We hear a great deal at present about inculcating patriotism and esprit de corps upon school children, and we see much energetic metaphoric waving of the American flag, and hear it triumphantly reiterated that not only is this country the greatest on earth, but the particular school in question is its most wonderful repository and nursery of wisdom and virtue. The value of this form of patriotism is questionable, to put it mildly. Children need to be taught that their school is what they make it - not what they boast of its being - and that every instance of unruliness or slipshod work is a blot upon the lustre of its fame. As matters now stand, the average pupil assumes the superiority of his school and himself as fundamental in the nature of things, entailing no obligation and affording no inspiration, except to self-conceit, which is little in need of stimulus.

Among the pedagogical questions with reference to which sentiment has stifled the verdict of common sense is that of the promotion of pupils deficient in their studies. Let them go on, it is said; they will be sure to assimilate something as they pass from grade to grade, and will be spared the humiliation of a visible failure. Now, if these delinquents were to be only passive hearers in the schoolroom, the injurious effects of so short-sightedly good-natured a policy might be confined chiefly to them. They would flounder along, out of their depth, indeed, but seeing gleams of light through the fog at times, it might be hoped, and felicitating themselves upon illustrating the inspiring truth that all pupils are created free and equal, and remain in that condition regardless of what they do or leave undone.

On the contrary, such children are to receive their due share of individual attention; the teacher must struggle to make clear to them what they are not qualified to understand, and must despairingly labour to remedy their deficiencies - all this at the expense of the class members in good and regular standing, who need the time and attention for their legitimate work, and are rightfully entitled to it. Against this positive loss and injustice the problematical benefit to those whose capacity or indolence has prevented their profiting by previous opportunities need not weigh very heavily.
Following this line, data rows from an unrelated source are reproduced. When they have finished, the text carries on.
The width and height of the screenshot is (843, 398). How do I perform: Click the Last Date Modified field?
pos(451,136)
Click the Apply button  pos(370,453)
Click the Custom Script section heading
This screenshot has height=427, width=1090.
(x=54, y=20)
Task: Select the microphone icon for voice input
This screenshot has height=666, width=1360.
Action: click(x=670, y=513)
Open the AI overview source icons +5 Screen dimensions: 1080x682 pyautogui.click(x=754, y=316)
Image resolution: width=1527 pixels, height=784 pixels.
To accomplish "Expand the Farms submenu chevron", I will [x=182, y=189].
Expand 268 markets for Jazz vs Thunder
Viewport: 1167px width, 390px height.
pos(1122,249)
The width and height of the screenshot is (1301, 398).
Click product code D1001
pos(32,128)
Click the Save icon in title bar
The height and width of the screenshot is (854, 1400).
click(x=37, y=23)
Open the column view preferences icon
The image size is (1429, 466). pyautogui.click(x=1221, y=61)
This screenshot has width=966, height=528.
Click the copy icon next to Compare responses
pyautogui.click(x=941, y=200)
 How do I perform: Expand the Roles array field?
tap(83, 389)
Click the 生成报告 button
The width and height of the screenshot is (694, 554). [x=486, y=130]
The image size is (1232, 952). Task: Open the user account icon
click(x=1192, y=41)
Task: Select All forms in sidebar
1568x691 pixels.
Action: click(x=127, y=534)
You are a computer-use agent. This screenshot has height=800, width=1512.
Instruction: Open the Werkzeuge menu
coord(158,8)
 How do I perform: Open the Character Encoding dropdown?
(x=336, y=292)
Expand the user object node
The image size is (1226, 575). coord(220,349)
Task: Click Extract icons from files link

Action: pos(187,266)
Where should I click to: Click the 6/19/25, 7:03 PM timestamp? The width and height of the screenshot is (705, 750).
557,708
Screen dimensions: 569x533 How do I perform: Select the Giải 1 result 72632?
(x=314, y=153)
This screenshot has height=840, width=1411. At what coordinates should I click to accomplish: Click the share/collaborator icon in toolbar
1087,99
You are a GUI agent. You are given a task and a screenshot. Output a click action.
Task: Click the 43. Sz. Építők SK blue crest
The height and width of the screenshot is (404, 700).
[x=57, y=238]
Though it is necessary to retain in the schools many children whose presence is detrimental to the general good, and for whom the schools can do little, this state of things should not be allowed to continue after the age of compulsory school attendance is passed. Our higher schools should be for those that will profit by them. This by no means implies that pupils naturally dull should be excluded - they should simply be required to advance at a pace suited to their capacity. But the insubordinate and the persistently inattentive should not be allowed to remain where they waste the public money, demoralise the unstable, and get little or no benefit themselves. A rigid enforcement of this principle, without fear or favour, would do much to instil moral purpose into character during its formative period.

Discarding sentimentality, the juster and kinder course would be to tell children that they are not equal mentally, any more than physically, and that one must put forth more effort, or take more time to accomplish a desired result than another. A slight infusion of the Stoic philosophy would greatly ennoble the views of life held by our school children. Tell them plainly that hard tasks simply call for more earnest endeavour; that they are at liberty to dislike certain work as heartily as they please, but that to offer this dislike as an excuse for leaving their work undone is to play a part unworthy of men and women. Even young children are capable of the conception of duty as a powerful dynamic force. If upon pupils of high-school age this conception has not dawned, they are in danger of developing into incompetent whiners at life's tasks, cowards under life's hardships, pitiable egotists, intellectual and moral invertebrates.